On my home network, my laptop (a MacBook Pro) has a static IP address, and is accessible over VNC (screen sharing). This means that I can enjoy peak laziness – instead of getting off the couch to see if something has completed, I can just pull it up on my phone. But what about when I travel and I’m not on my home network? How can I be lazy from across campus, or a friend’s living room when my laptop is upstairs? A simple little script that connects my laptop to my home VPN on demand.
The Problem
Corporate networks, as well as the network of a friend or family member, typically aren’t under our control. I can’t ask my friends to open ports on their router so I can connect to my machine when it’s on their network just as a matter of politeness. And my corporate network really won’t like me asking for a static IP and a network exception just to VNC into my machine.
In theory, I could sign up for a service that enables Remote Desktop through a central service – something like LogMeIn, GoToMyPC, or TeamViewer. These are all great services, but they add an extra layer onto the system – my laptop already has VNC built in, and installing VNC is easy and simple on machines that don’t have it. The problem is that VNC is meant to be connected to on the local network, and while VNC connection services are available, that’s again, another layer.
In theory, I could have my laptop always connected to my home VPN when I’m out and about. I’d have to remember to connect it each time, and depending on my settings, it might route all traffic through my home network which slows things down and inflates my internet usage. I really only need it to connect when I need to VNC in, and that’s why this script is useful.
How It Works
The script works by checking for a file on my web server ever 2 minutes. If that file is present, it runs a script to connect the VPN. If the file isn’t present, it does nothing. Here’s the code:
#!/bin/sh
COMMAND=”/Users/jon/connect-vpn.sh”
yourURL=”https://example.com/connect-vpn”

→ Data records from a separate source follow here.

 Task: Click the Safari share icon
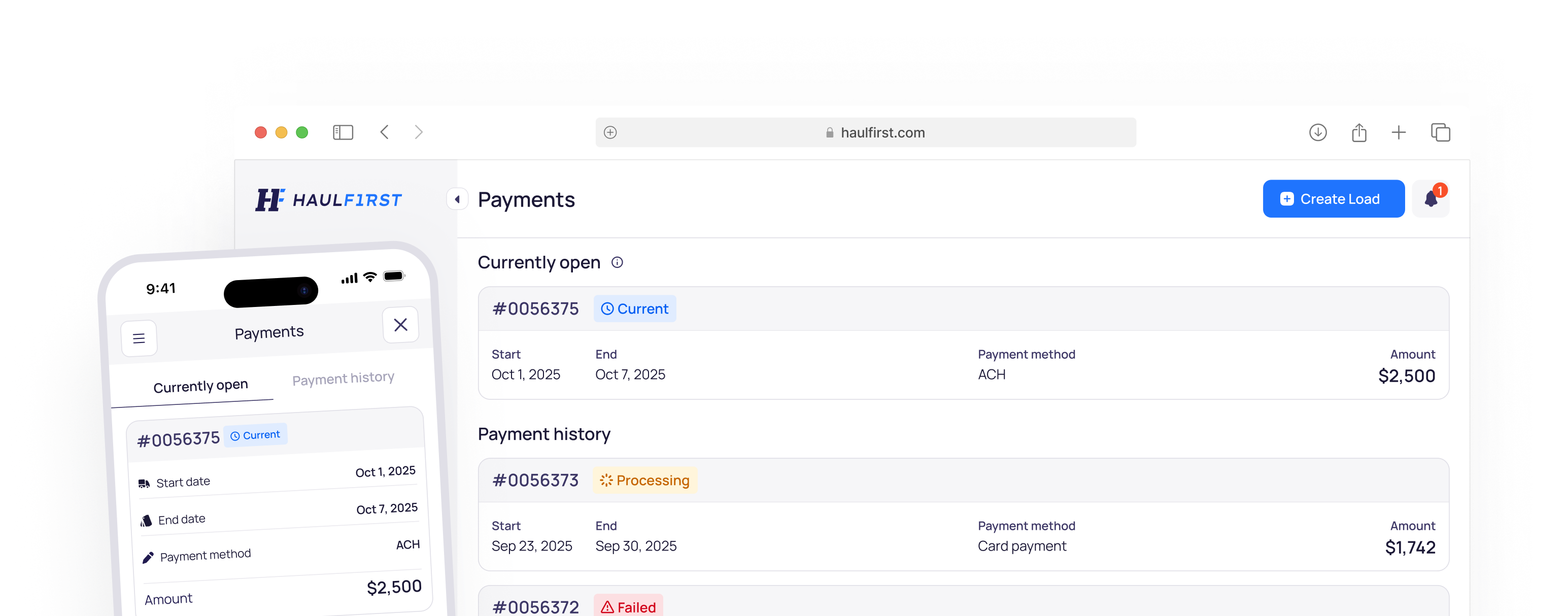pos(1358,132)
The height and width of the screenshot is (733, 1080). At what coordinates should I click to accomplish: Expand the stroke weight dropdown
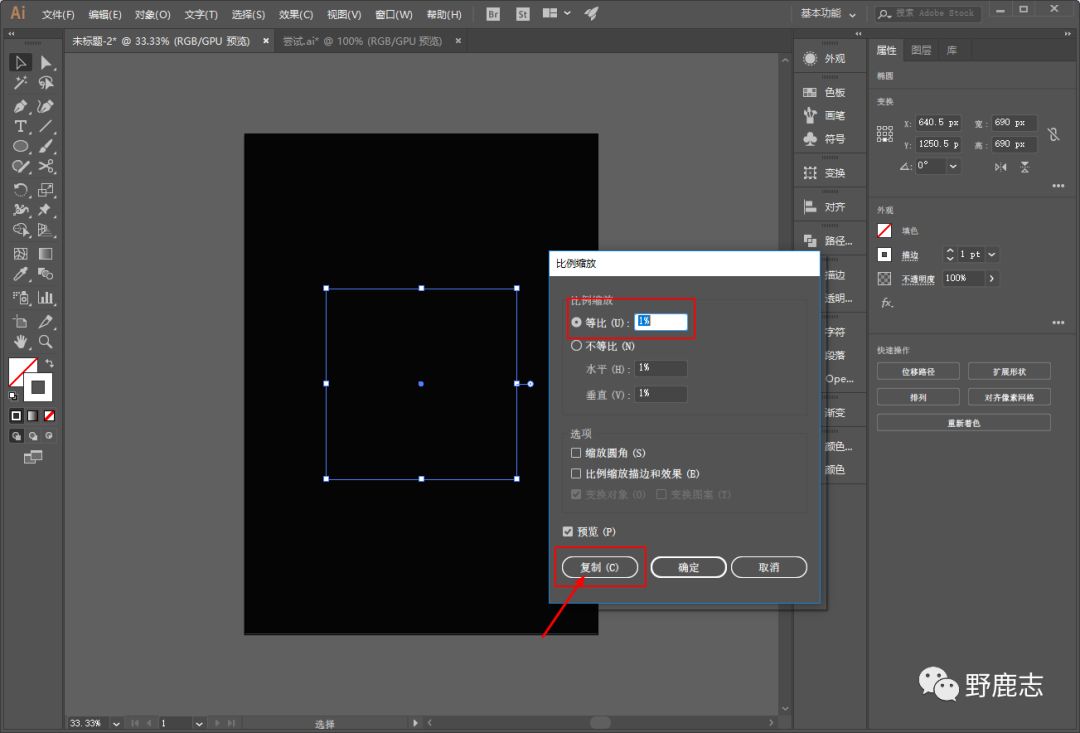[992, 255]
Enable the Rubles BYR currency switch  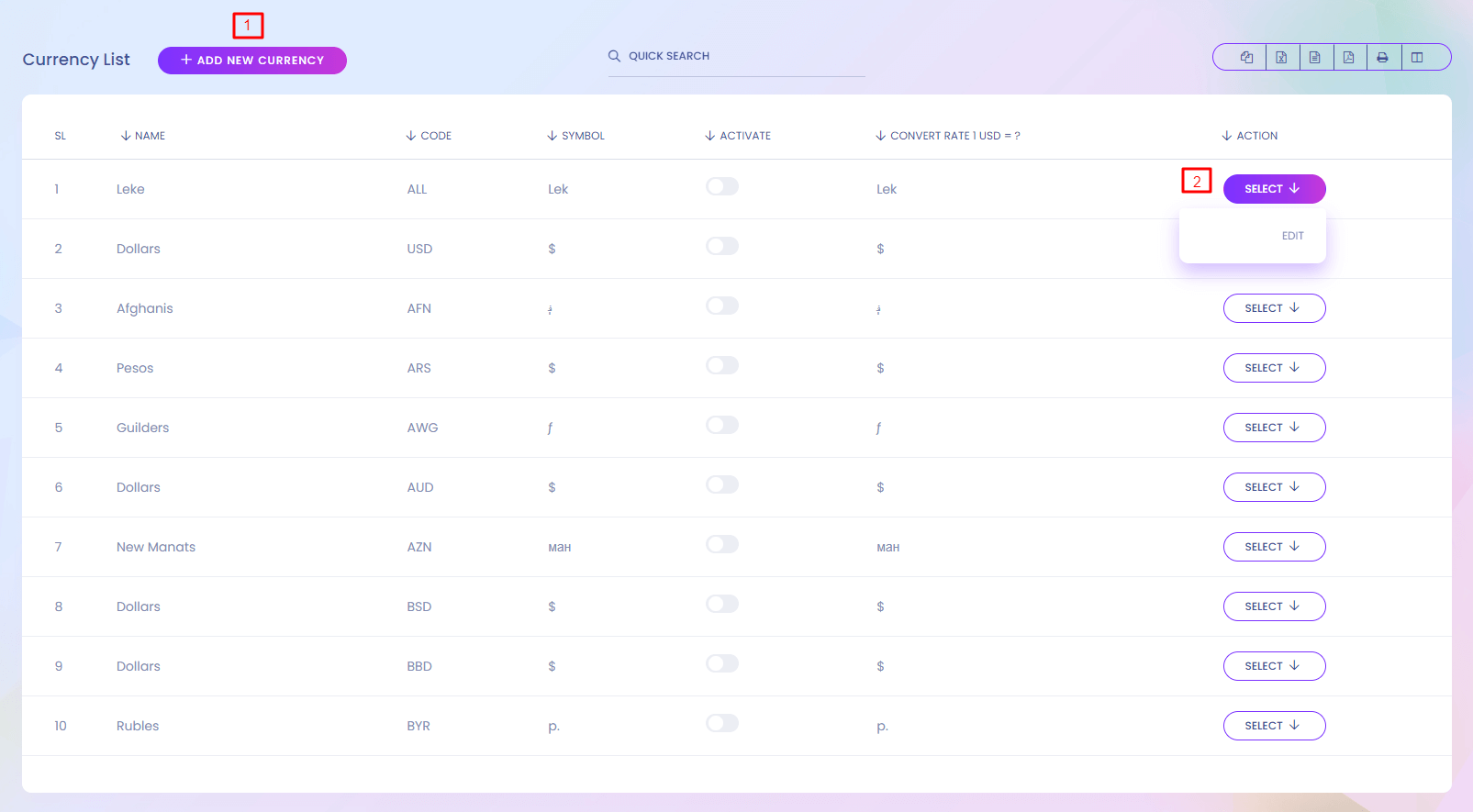722,724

if curl –output /dev/null –silent –head –fail “$yourURL”
then
pgrep -f -x “$COMMAND” > /dev/null 2>&1 || $COMMAND
fi
All you have to do is replace the COMMAND with the connection command for your VPN solution (or anything else you want to remotely trigger) and the yourURL with the address you want to query. On my web server, I can use a command such as ‘touch connect-vpn’ in my web directory to create the file, and then simply ‘rm connect-vpn’ to reset. On my computer, I have saved this script as macbook-vpn.sh and use the following CRON entry to run it every 2 minutes, although you could run it however often or as little as you like:
*/2 * * * * /Users/jon/macbook-vpn.sh
From here, you could make this as complex or as simple as you like. You could have another URL that, if found, would disconnect the VPN. You could also script multiple things into your VPN connection/disconnection. In the past I’ve used this script to create a reverse SSH proxy connection, effectively giving my firewalled PC a publicly accessible port – useful again when I need to get into something remotely and securely.